Three things stand out from Shine’s lecture.
First, the lecture is populated with references to the FCPA’s legislative history. On one level, this is not surprising given that in 1982 the DOJ was likely still finding its way as to the FCPA and its enforcement and it is logical that the legislative history – which evidences Congressional intent – would be a guide.
Yet the passage of time should make the FCPA’s legislative history, and the Congressional intent it represents, no less relevant today. Indeed, one irony is that in the rare instances in which DOJ/SEC enforcement theories are subjected to judicial scrutiny, legislative history is often cited by judges in rejecting expansive FCPA enforcement theories. (See here).
Second, under the heading “Enforcement Policies of the Justice Department,” Shine’s lecture evidences DOJ’s recognition and understanding of the primary foreign policy motivation Congress had in enacting the FCPA and how FCPA inquiries focused on the conduct of foreign governments and thus presented national security issues. Shine stated as follows. “Because of the obvious sensitivity both from a national security point of view and a foreign policy point of view, the Department has administered the enforcement of this statute quite differently than the enforcement of most of the provisions of Title 18 of the United States Code. Administration of the enforcement effort has been highly centralized. Generally, FCPA cases, by the terms of the United States Attorney’s Manual, are not investigated and prosecuted by the ninety-four United States Attorney’s Offices around the country. They are primarily investigated and prosecuted by the Multinational Fraud Branch in the Criminal Division at the Justice Department. Among other reasons, that is being done to make sure that there is a nationally uniform enforcement policy.

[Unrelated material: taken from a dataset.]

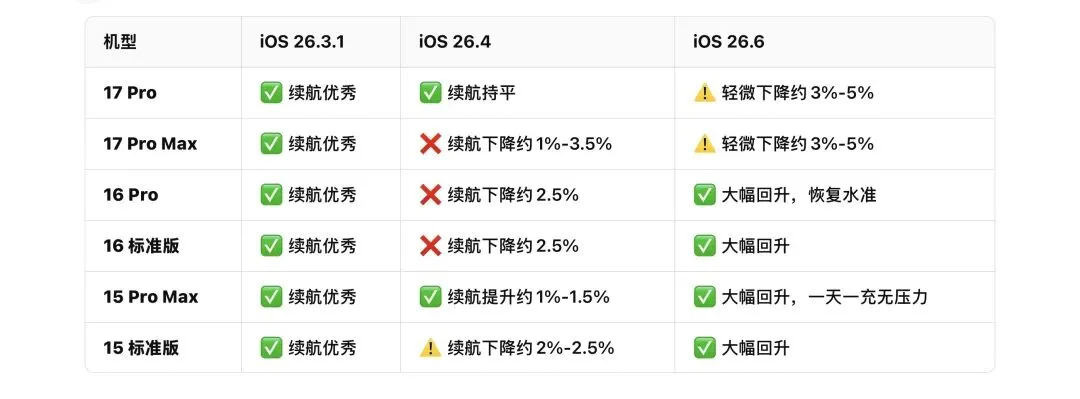Click the text 续航提升约 1%-1.5%
The width and height of the screenshot is (1080, 399).
click(528, 297)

Moreover, virtually any step that is taken in the investigative process, even more than in the post-indictment process, has potentially significant foreign policy and national security implications.”
In speaking of “Investigative Procedures,” Shine stated as follows. “When an informant or an insider tells us that there is a bribe in process or that a bribe of a foreign government official has already occurred, we do not immediately notify the foreign government. As you can well imagine, if we started to communicate to a foreign government every unsupported and uncorroborated allegation of bribery of its officials, there would be worldwide foreign relations turmoil …”. Only after we have concluded, as a result of our initial investigation, that indeed there is a significant reason to believe a bribe was paid or offered to a foreign government official, do we notify the foreign government.”

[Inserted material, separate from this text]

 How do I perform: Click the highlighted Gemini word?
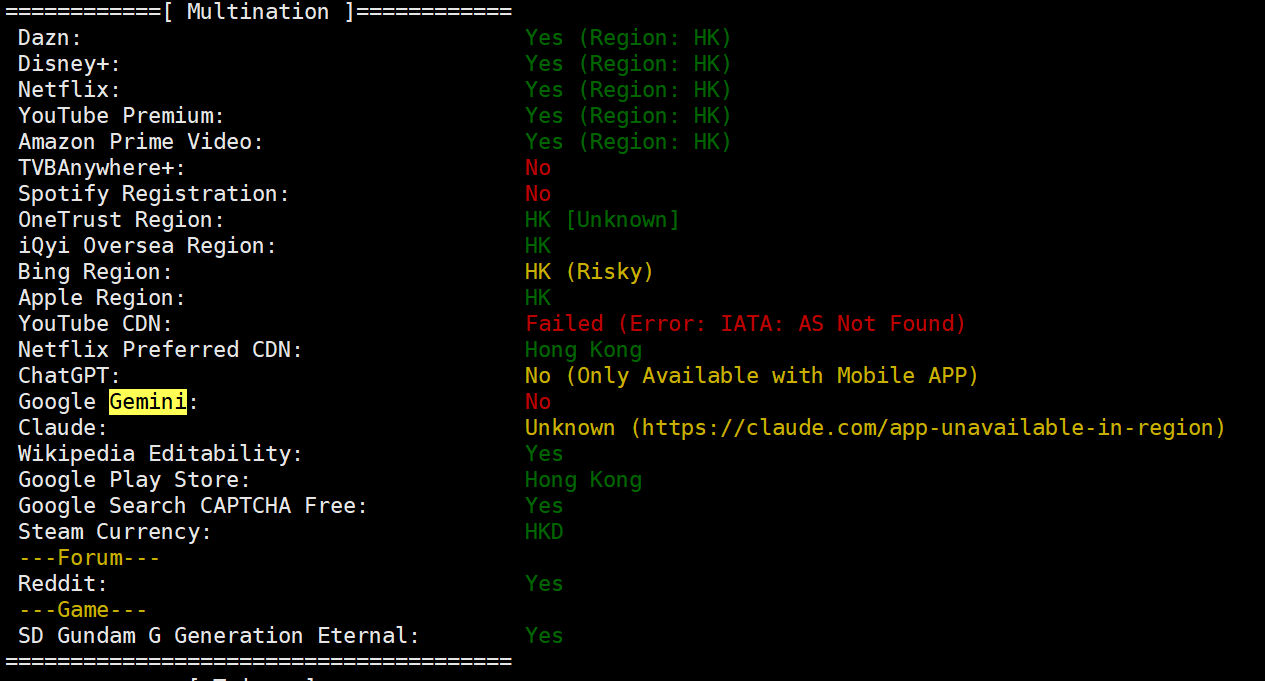(x=148, y=402)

With numerous FCPA enforcement actions in the modern era involving foreign health care professionals or employees of alleged state-owned or state-controlled enterprises with many attributes of private commercial enterprises, or otherwise involving foreign licenses, customs, and certification issues, can it truly be said that these FCPA enforcement actions present “significant foreign policy and national security implications.” If the answer is no, what does it say about these numerous enforcement actions?
Third, Shine discusses the identity of the foreign official allegedly bribed. Shine stated as follows. “In our public pleadings, whether we are bringing an indictment or filing a civil complaint, generally we will not agree to withhold the identity of the foreign country or of the foreign official.”
Contrast this to the FCPA’s modern era in which enforcement actions rarely mention a specific foreign official.
Rather, vague references are frequently found in FCPA enforcement actions such as a “tax official,” “healthcare professionals,” “licensing and permitting officials,” or “individuals associated with a state-owned entity.” (See here for a compilation).